Note: See Engine Mapping Problem in the SAS/QC Sample Library.
This example is a continuation of Example 14.4.
A well-chosen initial design can speed up the search procedure, as illustrated in Example 14.2. Another way to speed up the search is to reduce the candidate set. The following statements generate the optimal design with a fast, sequential search and then use the FREQ procedure to examine the frequency of different factor levels in the final design:
proc optex data=a seed=33805 noprint; model AFR|EGR|SA@2 AFR*AFR EGR*EGR SA*SA; generate n=50 method=sequential; output out=b; run; proc freq; table AFR EGR SA / nocum; run;
From Output 14.5.1, it is evident that most of the factor values lie in the middle or at the extremes of their respective ranges. This suggests looking for an optimal design with a candidate set that includes only those points in which the factors have values in the middle or at the extremes of their respective ranges.

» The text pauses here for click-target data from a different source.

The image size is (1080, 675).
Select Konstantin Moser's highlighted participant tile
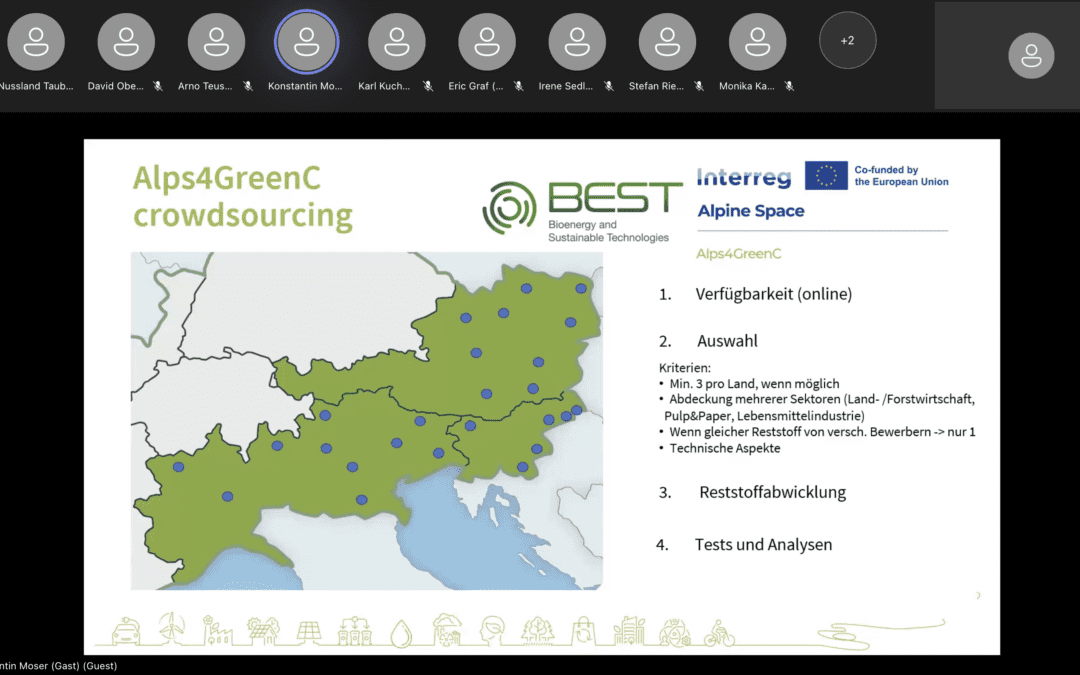(x=307, y=41)
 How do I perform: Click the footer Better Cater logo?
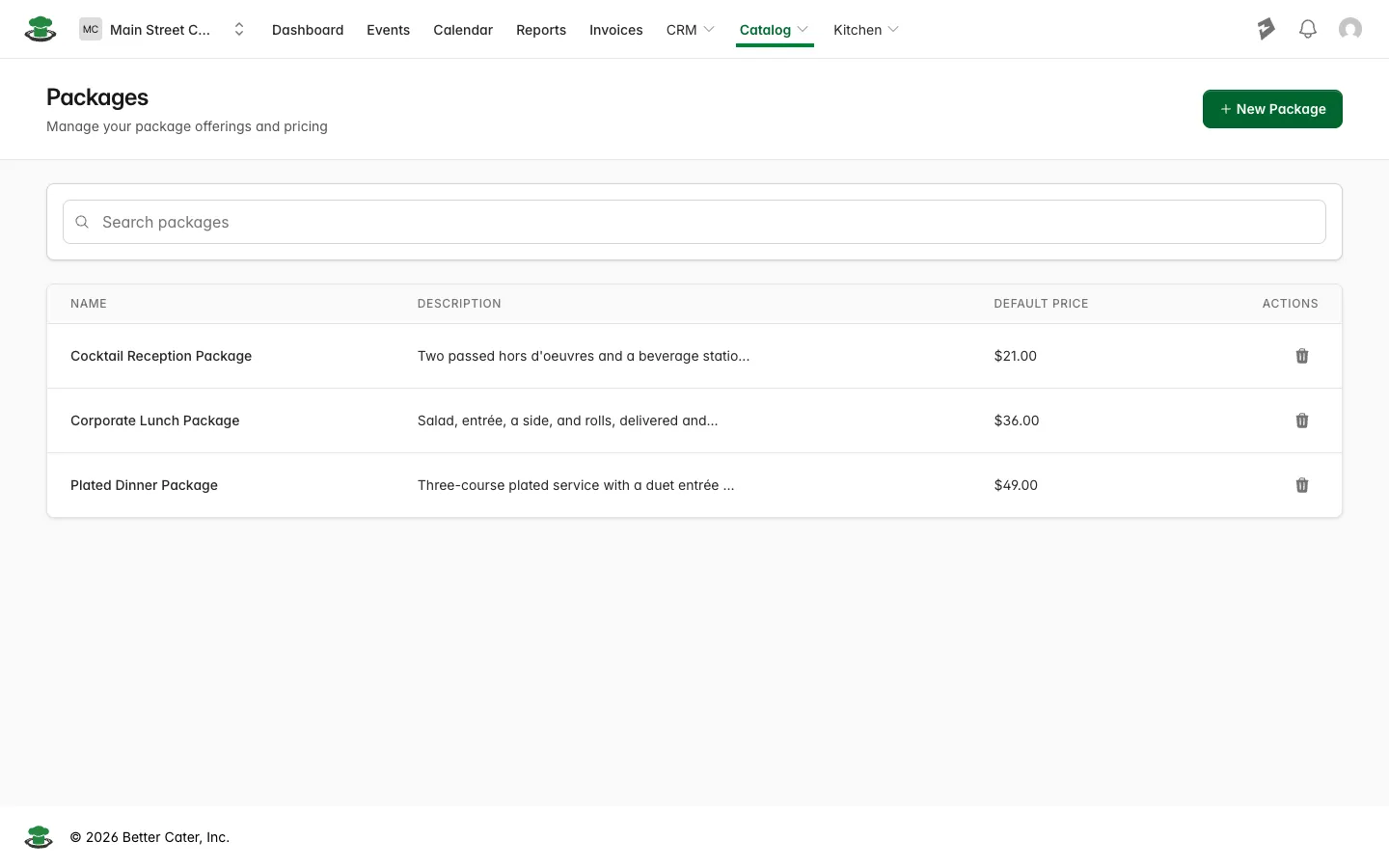point(39,837)
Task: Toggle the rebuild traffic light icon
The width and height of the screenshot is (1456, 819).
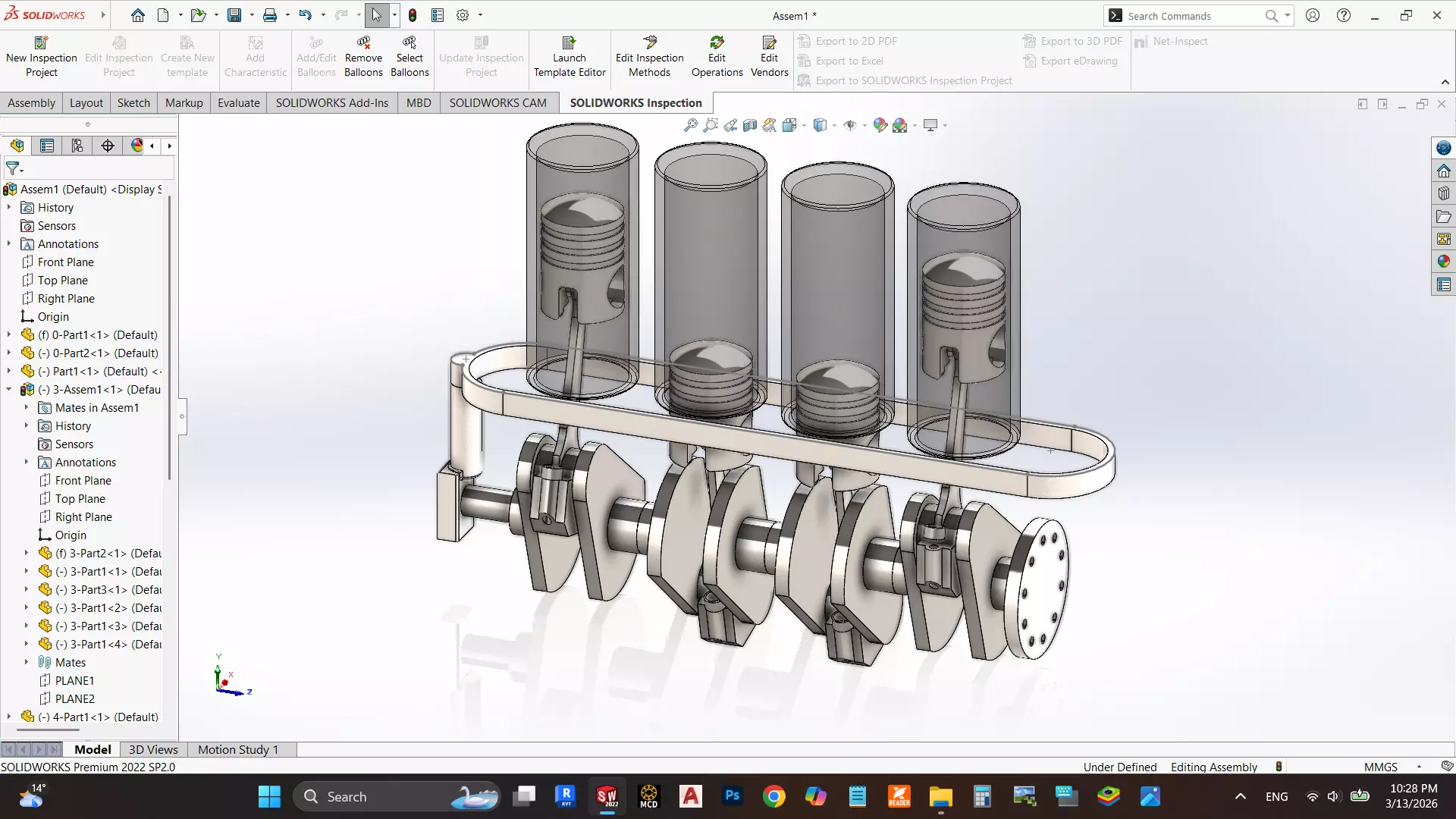Action: pos(413,15)
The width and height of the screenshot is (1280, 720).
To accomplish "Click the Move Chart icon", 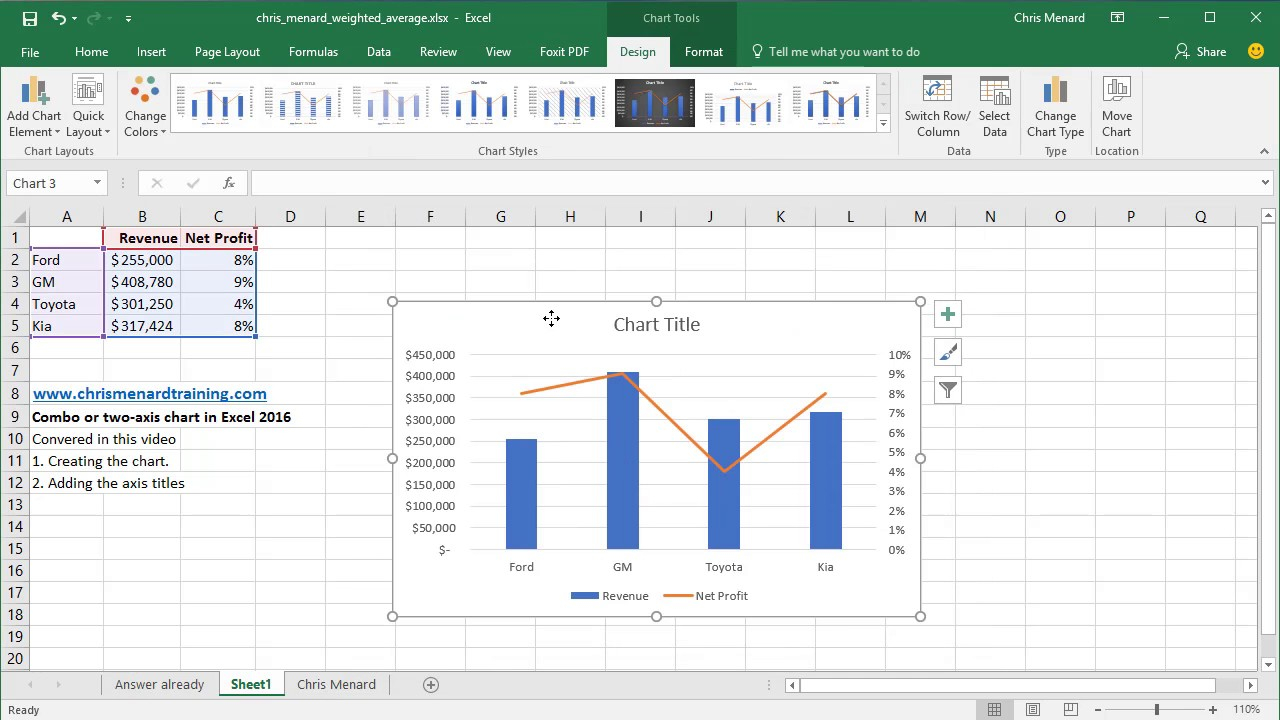I will (1116, 105).
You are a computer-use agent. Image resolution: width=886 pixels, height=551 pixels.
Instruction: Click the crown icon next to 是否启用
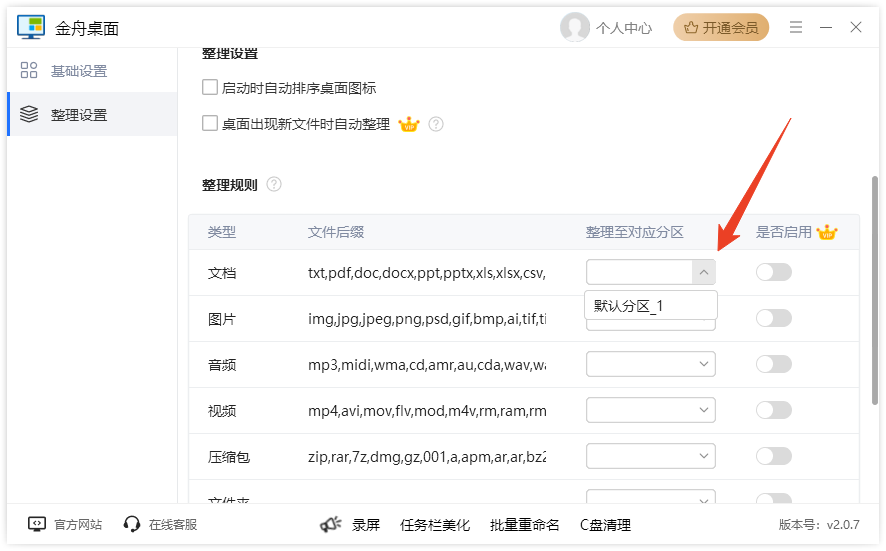(827, 232)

The following statements illustrate this approach (see Output 14.5.2):
proc plan; factors AFR=4 ordered EGR=4 ordered SA=4 ordered / noprint; output out=a AFR nvals=(15, 16, 17, 18) EGR nvals=(0.020, 0.377, 0.566, 1.117) SA nvals=(10, 28, 34, 52); run; proc optex seed=61552; model AFR|EGR|SA@2 AFR*AFR EGR*EGR SA*SA; generate n=50 method=detmax; run;
Output 14.5.2: Optimal Design Using a Smaller Candidate Set
Design Number | D-Efficiency | A-Efficiency | G-Efficiency | Average Prediction Standard Error |
---|---|---|---|---|
1 | 46.5151 | 24.9003 | 96.7226 | 0.4442 |
2 | 46.4997 | 24.5549 | 96.1157 | 0.4478 |
3 | 46.4920 | 24.5530 | 95.9941 | 0.4480 |
4 | 46.4657 | 24.8653 | 95.5627 | 0.4446 |
5 | 46.4547 | 24.5071 | 96.0385 | 0.4481 |
6 | 46.4333 | 25.0321 | 95.1371 | 0.4448 |
7 | 46.4333 | 25.0321 | 95.1371 | 0.4448 |
8 | 46.4333 | 25.0321 | 95.1371 | 0.4448 |
9 | 46.3916 | 24.3617 | 95.0041 | 0.4489 |
10 | 46.3379 | 24.8695 | 94.3115 | 0.4458 |
The resulting design is about as good as the best one obtained from a complete candidate set ( relative D-efficiency and marginally higher relative A-efficiency) and takes much less time to find.
See the section Handling Many Variables for another example of reducing the candidate set for the optimal design search.